Old Photographs
For most people who are interested in their family history or those interested in history in general, an old photograph of a place we know, or a place connected to our own family, adds so much to our knowledge of the past. The old saying that a picture paints a thousand words is so true!
In this section, I will be sharing a small selection of my collection of old photographs of Norfolk and East Anglia, to show, in some cases, how much things have changed, but in many cases, just how some things also remain the same!
Gressenhall
My first old photograph is of Gressenhall, a lovely Norfolk village, with village green, duck pond and, unusually for today, a village shop and Post Office. Yes, this Post Office in the photograph, is still open for business and has changed very little. The Reading Room to the right, has had a modern extension on the front, but it too, is still used by villagers, not as a reading room, but for Mother & Toddler, Play-Group, Parish Council, Art Group and many other uses.
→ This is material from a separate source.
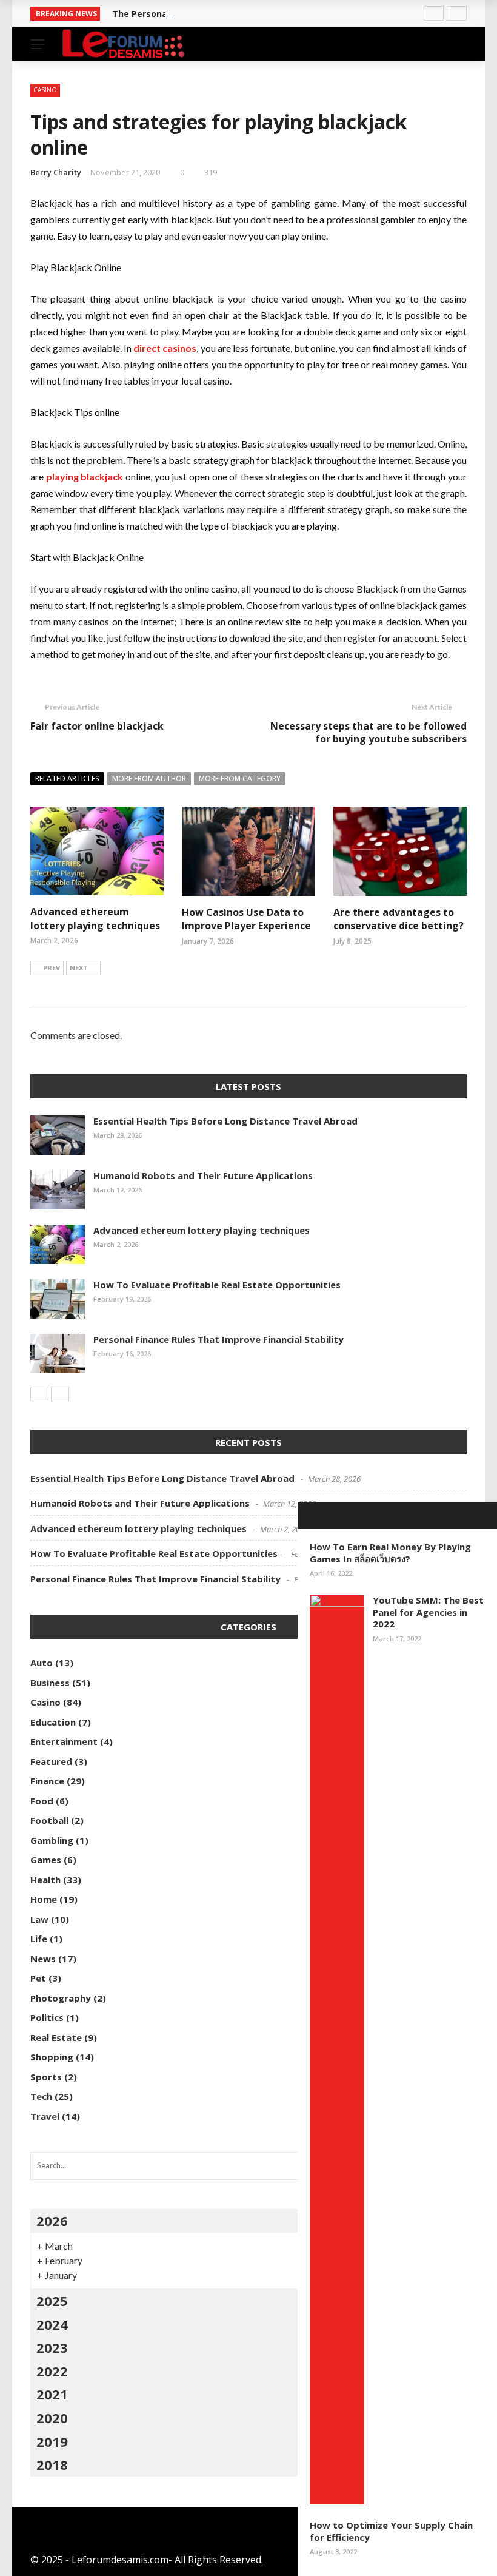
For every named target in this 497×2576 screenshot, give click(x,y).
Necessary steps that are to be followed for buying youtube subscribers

The main change to this view from then to now, are the trees! They are no longer little saplings!
Hempton
From one view that has altered very little, to this one that has changed completely! There is nothing in this view of Goggs’ Mill that remains today. According to the information on the Norfolk Mills website; HERE, the mill itself was demolished in the 1950’s.
King’s Lynn
King’s Lynn is one of my favourite towns in Norfolk as it is where we used to go every week to do our shopping when I was a child and near where my Grandparents lived. My ancestors knew it when it was an important fishing town and when the town was crammed full of tiny back streets and cramped cottages, overflowing with large families, living in terrible conditions. This view of The Greenland Fishery Public House shows just such a typical Edwardian street but it doesn’t show what was behind the respectable looking houses on the street frontage! Many of these houses and shops had passages that led to the back yard, around which were groups of cottages. In those cottages lived the likes of my ancestors, often in a couple of rooms, families of ten or more, sharing every tiny bit of space available. Families in such yards sharing one toilet and, if they were lucky, a pump of fresh water. Little wonder they lost many children in infancy and the adults died young.
This building in the foreground, on the left still stands, but the whole right-hand side of the picture has been replaced by modern slums from the 1960’s. St Margaret’s Church can be seen in the distance.